Требуется Робинзон - страница 30



Намек вырвался невольно, но старпом заржал самым бессовестным образом, не жалея душевного покоя Зозули. И тот, мысленно предавая Старцева самым изощренным пыткам и казням, но проглотив пилюлю, ушел с бизань-рубки. За ним последовал и капитан.

Зозуля оконфузился в самом начале рейса. В тот день «Эклиптику» тряхнуло первым по-настоящему осенним штормом. И был обед, начавшийся в положенный час с борща, и была сопутствующая ему неторопливая беседа на тему «как ни рулили, а все же зарулили». Зозуля молча хлебал варево и в разговор не вступал. Не было у него ничего достойного вниманию товарищей по профессии. И шторм мешал. Все время приходилось упираться и быть настороже. Расслабился Степан Петрович лишь в тот миг, когда буфетчик доставил с камбуза его любимое блюдо: жирные, ароматные макароны по-флотски. Зозуля с негодованием отверг слишком мелкую для такой вкуснятины тарелку и потребовал алюминиевую миску.

– Да не жадничай, как в прошлый раз, – напомнил буфетчику. – Отоварь по полной программе – выше крыши.

Приказ командира – закон для подчиненного. Перегруженная посудина перешла из рук в руки в тот момент, когда судьба-злодейка завалила баркентину в резкий и глубокий крен. Отброшенный к спинке дивана, Степан Петрович, как по команде «хенде хох», вздернул руки и вознёс ту, с миской, на «головоцентрическую орбиту». Все замерли. Глаза всех вперились в миску, обретшую грозное сходство с противопехотной миной. В следующий миг «Эклиптика» вздыбилась, как норовистый конь, а «мина», сорвавшись с орбиты, устряпала Зозулю с головы до выпуклого живота, обтянутого, как на грех, новехонькой бостоновой тужуркой.

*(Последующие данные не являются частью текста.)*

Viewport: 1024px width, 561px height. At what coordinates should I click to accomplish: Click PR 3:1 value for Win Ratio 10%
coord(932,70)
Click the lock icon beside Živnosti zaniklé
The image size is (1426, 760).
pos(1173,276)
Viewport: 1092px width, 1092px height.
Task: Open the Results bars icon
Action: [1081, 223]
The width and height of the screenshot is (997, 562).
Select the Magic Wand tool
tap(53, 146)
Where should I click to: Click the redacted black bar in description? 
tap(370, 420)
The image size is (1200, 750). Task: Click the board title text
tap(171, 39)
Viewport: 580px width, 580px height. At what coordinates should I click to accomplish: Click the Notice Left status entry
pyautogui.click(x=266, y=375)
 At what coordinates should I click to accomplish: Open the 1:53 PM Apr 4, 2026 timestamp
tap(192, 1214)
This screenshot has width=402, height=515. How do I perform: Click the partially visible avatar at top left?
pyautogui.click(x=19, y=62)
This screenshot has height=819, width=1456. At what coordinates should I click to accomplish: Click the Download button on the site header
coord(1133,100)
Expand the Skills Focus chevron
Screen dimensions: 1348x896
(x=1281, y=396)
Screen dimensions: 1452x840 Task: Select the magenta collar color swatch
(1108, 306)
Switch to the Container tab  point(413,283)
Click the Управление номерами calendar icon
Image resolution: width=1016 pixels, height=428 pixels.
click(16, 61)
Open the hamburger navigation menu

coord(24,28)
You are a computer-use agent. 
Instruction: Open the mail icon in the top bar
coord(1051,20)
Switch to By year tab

Секундное замешательство обедавших сменилось дребезжащим смешком, каким смеются люди, только что избежавшие смертельной опасности, но Зозулю добили недипломатичные слова второго штурмана: «Жадность фраера сгубила».

Зозуля бросился вон, однако на палубе угодил под волну, ворвавшуюся в тесное пространство между кают-компанией, гальюном и входом в жилые помещения комсостава. Вал разметал кабузные дрова, сложенные за капом, опрокинул «палубного» курсанта, а дежурного столкнул с помпоучем и выполоскал последнего так основательно, что Степан Петрович, переодевшись, растерял весь пыл и гнев, который собирался обрушить на штурмана, посмевшего при всех обозвать его «фраером».

Заурядное, в общем и целом, происшествие обросло палубным фольклором и ожесточило Зозулю, а тут – напоминание, сделанное к тому же недругом-капитаном.

Но в этот раз Степану Петровичу не пришлось доесть даже борща: в кают-компанию заглянул дежурный и сказал, что вахтенный помощник просит капитана подняться наверх.

– Что там стряслось? – спросил Старыгин.

– По левому борту – «Галактика», – ответил курсант. – Лежит в дрейфе, а с нее семафорят, что имеют на борту командира отряда, который сломал ногу. Требуют врача.

– Товарищ Черноскул… сломал ногу?! – воскликнул Зозуля, выбираясь из-за стола. – А где же их собственный доктор?

– Не пошел в рейс, – ответил Константин Константинович, пробираясь следом. – Сослался на семейные обстоятельства. Если у Черноскула серьезная поломатость, пусть радуется, что и наш эскулап не сбежал, как намеревался, в «валютный» рейс с морагентщиками.

Баркентины сблизились на расстояние, безопасное для рангоута.

Капитан «Галактики» Бакшеев, высокий и худой, похожий на унылую цаплю в черном плаще и с рупором в руках, повторил то же самое: у Черноскула сложный перелом, присылайте врача.